1. One book that changed your life: (We’ll assume the Bible is asssumed) Reaching Out: The Three Movements of the Spiritual Life, by Henri Nouwen. It continues to do so.
2. One book that you have read more than once: Well, Reaching Out, of course. But since I already used that one above, I’ll offer these (one non-fiction and one fiction): Dimensions of Prayer, by Douglas Steere, and The Old Man and The Sea, by Ernest Hemingway. Both are wonderful to reread. Both are short and easily readable in one sitting, but both have more and more to share each time one reads them too. Ok, one more: In the Name of Jesus: Reflections on Christian Leadership, by Henri Nouwen. Same reasons–easily readable in one sitting if you want, and always worth pondering over. I read this one annually during the week of our United Methodist Texas Annual Conference meetings.

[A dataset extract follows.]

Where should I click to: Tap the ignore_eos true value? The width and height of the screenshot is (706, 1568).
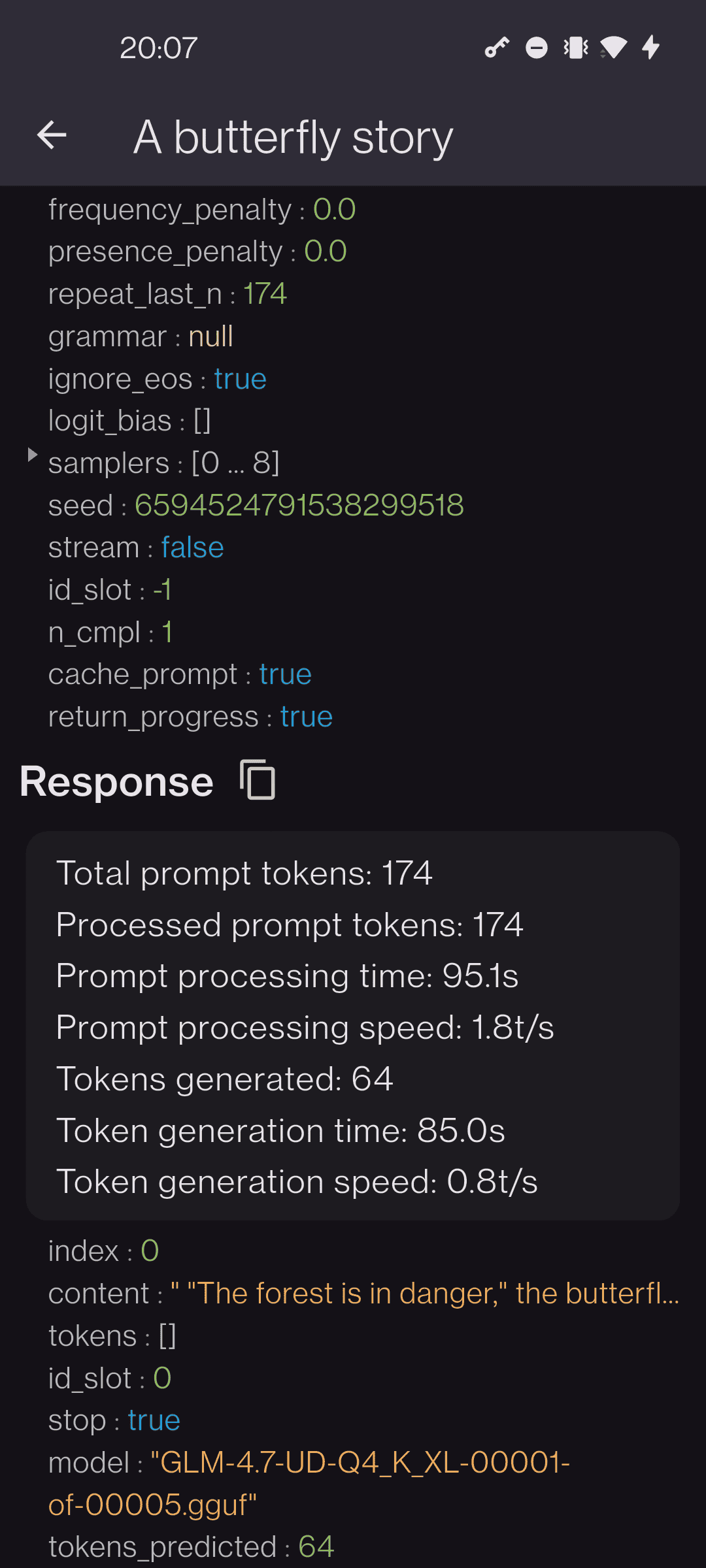(x=240, y=379)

3. One book you would want on a desert island: (Again assuming the Gideons have left a bible in the drawer of my desert island hut) The Boy Scout Handbook… But for “non-practical” purposes, The Lord of the Rings trilogy, by J. R. R. Tolkien. I haven’t read them, but would love to. I’m working with the assumption that I’ll have some time on my hands on a desert island, so maybe that would be a good time to read them.

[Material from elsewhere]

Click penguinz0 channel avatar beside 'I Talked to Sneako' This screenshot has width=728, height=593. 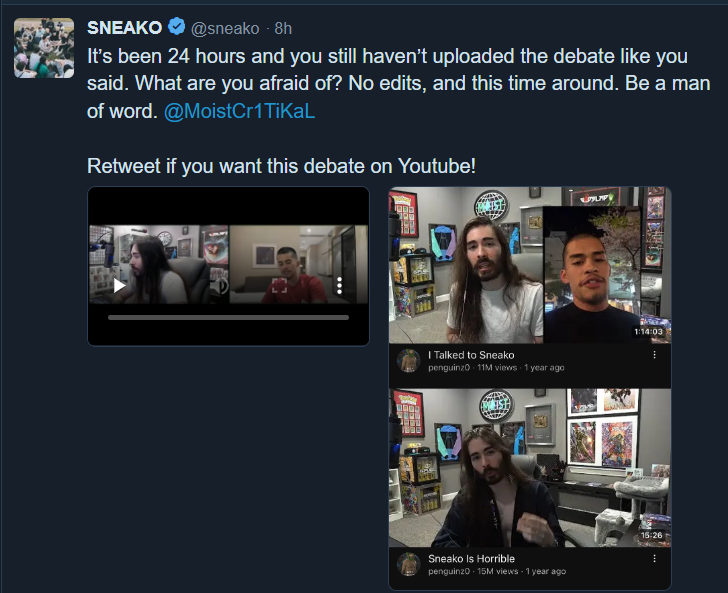pos(409,361)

4. One book that made you laugh: Bird by Bird: Some Instructions on Writing and Life, by Anne LaMott. Raw, honest, hilarious. Just fantastic all the way around.
5. One book that made you cry: Yes, Old Yeller, by Fred Gipson. Although it wasn’t fair. It was on audiobook and the reader was really good.
6. One book you wish had been written: The Definitive Catalog of Answers to Moral and Ethical Questions (including detailed and exhaustive appendices addressing all conceivable contexts and scenarios)
7. One book you wish had never been written: Discourse on Method and Meditations on First Philosophy, by Rene Descartes. If we had been spared Descartes’s “proof” of individual existence and reduction of human identity down to “I think, therefore I am,” perhaps we wouldn’t have the radical individualism that shapes so much of Western culture today (and for the past few hundred years).
8. One book you’re currently reading: The books I’m currently reading are: Boundaries, by Cloud and Townsend; Honor, Patronage, Kinship, and Purity: Unlocking New Testament Culture, by David deSilva; The Kite Runner, by Khaled Hosseini; and Love Talk: Speak Each Other’s Language Like You Never Have Before, by Les and Leslie Parrott.
9. One book you’ve been meaning to read: Dozens. I buy books way faster than I can read them. But to pick out just one: A Hidden Wholeness: The Journey Toward an Undivided Life, by Parker Palmer.
10. Tag 5 others: (see links in side column)
Abby Williams (wife)
Mindy Standlee (sis)
Peter Cammarano
Nolan Donald
Richard Heyduck
Thanks for the list. I haven’t read that Nouwen book. I’ll have to add it to my must-read list…
I’m not responding until you change my wife’s name on your blog.
Done. Now I pass the baton to blogrolling.